Un ricordo di Giorgio Petrocchi, raffinato studioso di letteratura italiana, scomparso trent’anni fa (1921-1989)
Come si divertivano. Come doveva essere bella la vita di docenti e studiosi quando erano ancora lontani i tempi dell’Anvur, dell’ansia da valutazione, delle piattaforme elettroniche e di tutto quell’oceano di plastica burocratica che ora soffoca e divora quasi tutte le energie, senza lasciare se non poco tempo di lucidità e concentrazione, libera da una opprimente stanchezza, per fare altro. E “si divertivano” non significa che fossero poco seri, anzi: riuscivano a trovare nello studio e nella ricerca quei piaceri segreti, noti solo a chi li coltiva per vocazione e con dedizione, fatti di puro amore e di senso dell’avventura.
Questo viene da pensare ripercorrendo la vita di un uomo come Giorgio Petrocchi, scomparso trent’anni fa, il 7 febbraio del 1989. Uno che conosceva a fondo l’intero arco della letteratura italiana e proprio per questo non si stancava di scoprirla, di indagare fra i suoi secoli, di interrogarsi sui suoi significati per le generazioni presenti, passate e per quelle che verranno, con quel “sentimento di anni irripetibili, sereni nonostante tutto, anche se la coltre del tempo reca con sé rimpianti e mestizie”, come scriveva nella premessa al suo Rinascimento italiano.
Rileggere le pagine dei suoi splendidi libri fa pensare proprio a quei dipinti rinascimentali italiani, in cui una luce d’oro percorre i paesaggi del tramonto, incontrando figure umane e carezzando i loro gesti di gioia e sofferenza. Con intuito paziente, Petrocchi sapeva collegare dettagli e ricostruire le verità nei testi come nelle esistenze dei loro autori, che fossero Aretino o Folengo, Carducci o Leopardi, San Francesco o Gasparo Gozzi. Lo incuriosivano Foscolo traduttore di Saffo come Giovanni Faldella, Giacosa come Silone, e gli stranieri altrettanto: Pushkin, per esempio, di cui firmò una Introduzione al teatro nel 1942. Lo interessava la letteratura regionale: sono del 1948 gli Scrittori piemontesi del secondo Ottocento; era un fine lettore dei mistici, come Angela da Foligno, ma anche dei classici, come Orazio o Virgilio; l’attenzione per Dante, Tasso e Manzoni è continua per l’intero arco della sua attività, conclusa anzitempo e di colpo. Appena prima della morte improvvisa era intento a preparare una lettura radiofonica della Commedia.

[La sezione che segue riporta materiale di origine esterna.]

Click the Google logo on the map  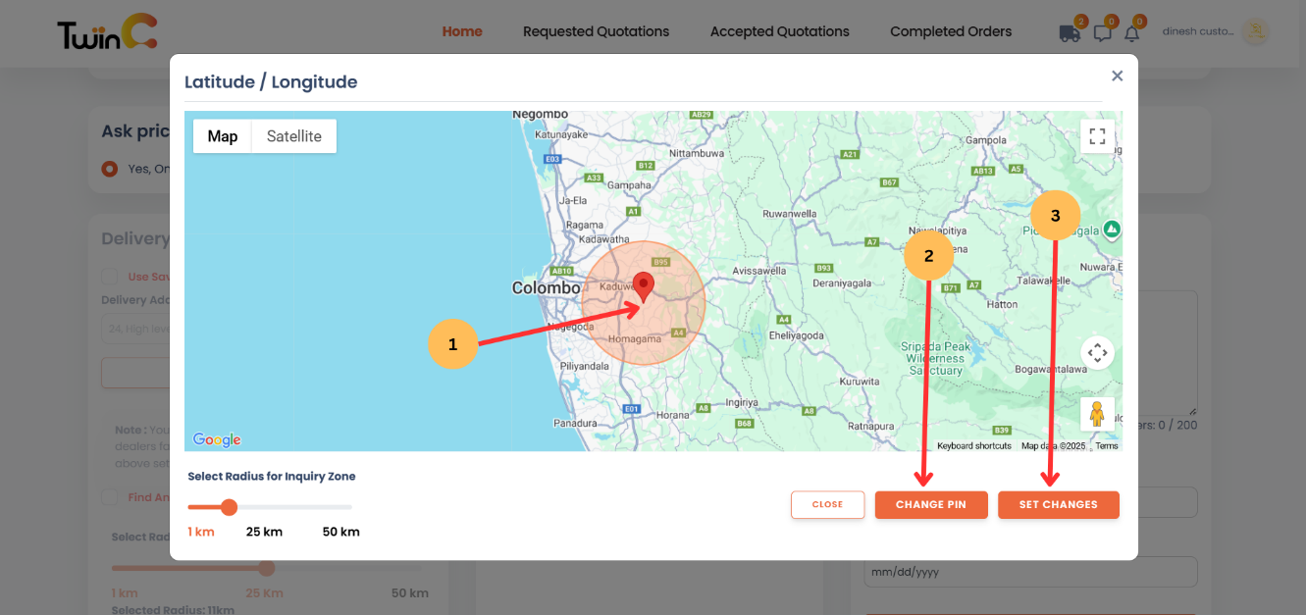coord(216,439)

Il suo archivio, accuratamente custodito dalla figlia Francesca, che ha seguito l’esempio e il lavoro del padre, contiene molti inediti e un vastissimo epistolario, con scambi di opinioni, ragguagli, idee, in lettere fra Petrocchi e Gianfranco Contini, Corrado Alvaro, Giuseppe De Robertis, Maria Corti, Luciano Anceschi, Giuseppe Dessì, Vittore Branca (solo per citare i nomi più conosciuti).

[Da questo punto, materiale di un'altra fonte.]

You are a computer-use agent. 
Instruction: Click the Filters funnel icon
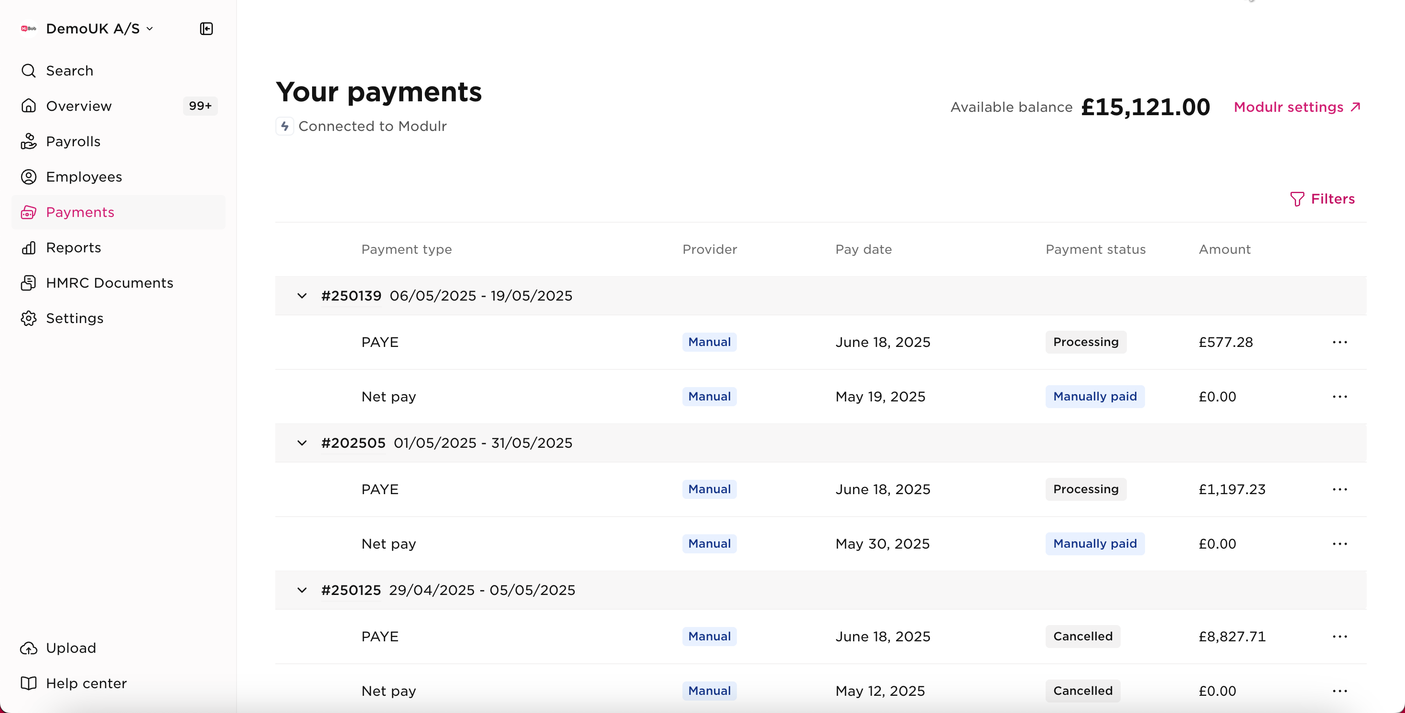coord(1297,199)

Lettere piene di intelligenza, di confidenza e di fiducia, se una grande studiosa gli confessava “Mi farei coraggio e affronterei la vita della pensionata. Non c’è altro modo di lavorare in pace”, e ancora, in un altro passaggio: “Se prima o poi mi deciderò, in un testo estemporaneo, a tracciare un quadro della vita universitaria italiana, la materia non mi mancherà certo; per ora, colleziono impressioni”.

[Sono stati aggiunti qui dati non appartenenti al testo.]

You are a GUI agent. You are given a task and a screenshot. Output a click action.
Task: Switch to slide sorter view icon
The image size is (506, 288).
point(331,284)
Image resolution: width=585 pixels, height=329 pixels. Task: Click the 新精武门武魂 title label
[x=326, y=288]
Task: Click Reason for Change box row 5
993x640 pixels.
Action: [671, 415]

Se questi quadri venissero tracciati, se fra le carte ancora inedite di Giorgio Petrocchi si scoprissero memorie di quegli anni, si proporrebbero ai nostri tempi – avvolti in un sonno inquieto – come testimonianze di impegno civile oltre che culturale, ma soprattutto spirituale, quello di cui forse oggi abbiamo più bisogno.